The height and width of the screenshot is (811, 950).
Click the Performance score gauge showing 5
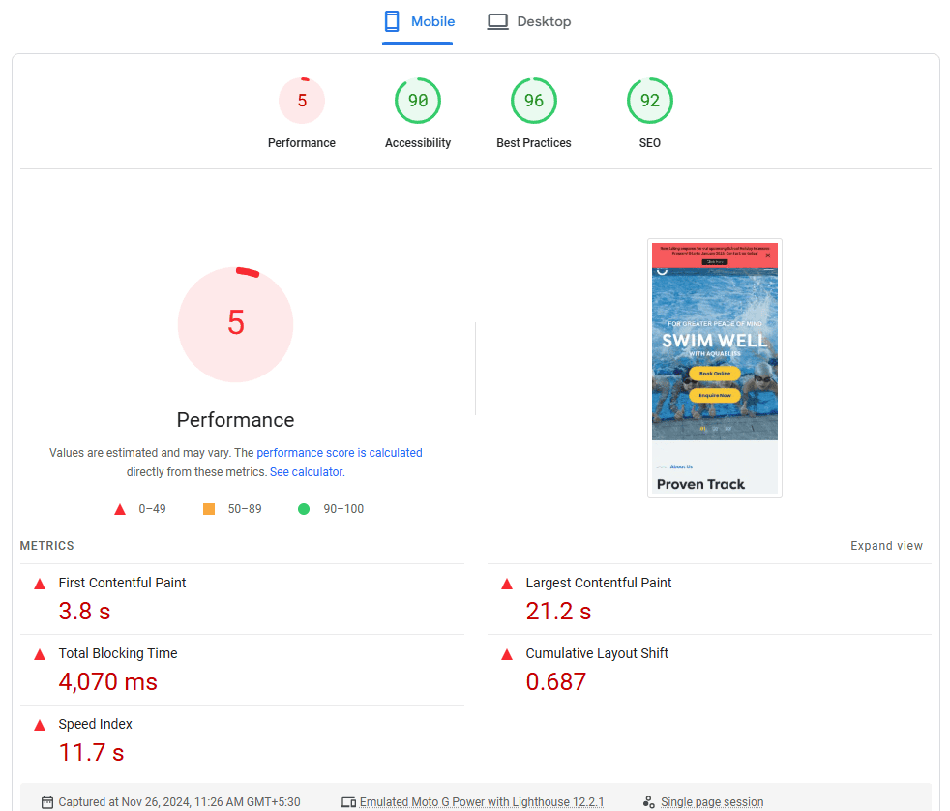(302, 102)
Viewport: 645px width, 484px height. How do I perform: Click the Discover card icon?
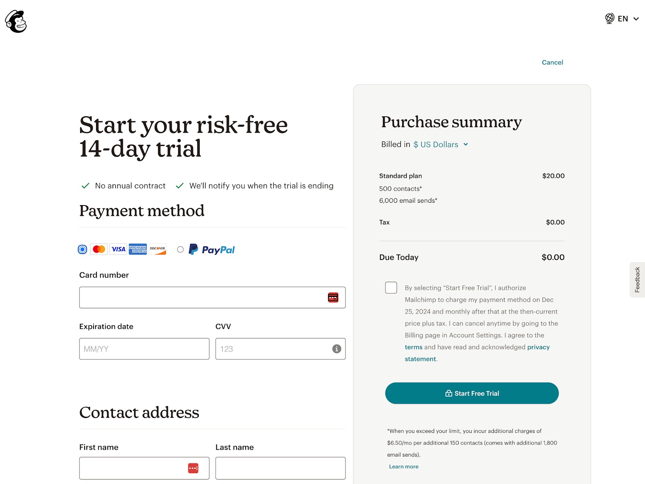tap(157, 249)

### TASK STATEMENT
Please rewrite the lines above, substituting "Select" for "Click" and keeping everything else the same. Leave out the pictures.

### TASK OUTPUT
The height and width of the screenshot is (811, 950).
Select the Performance score gauge showing 5
(302, 102)
Viewport: 645px width, 484px height. How do I perform: Select the Discover card icon?
tap(157, 249)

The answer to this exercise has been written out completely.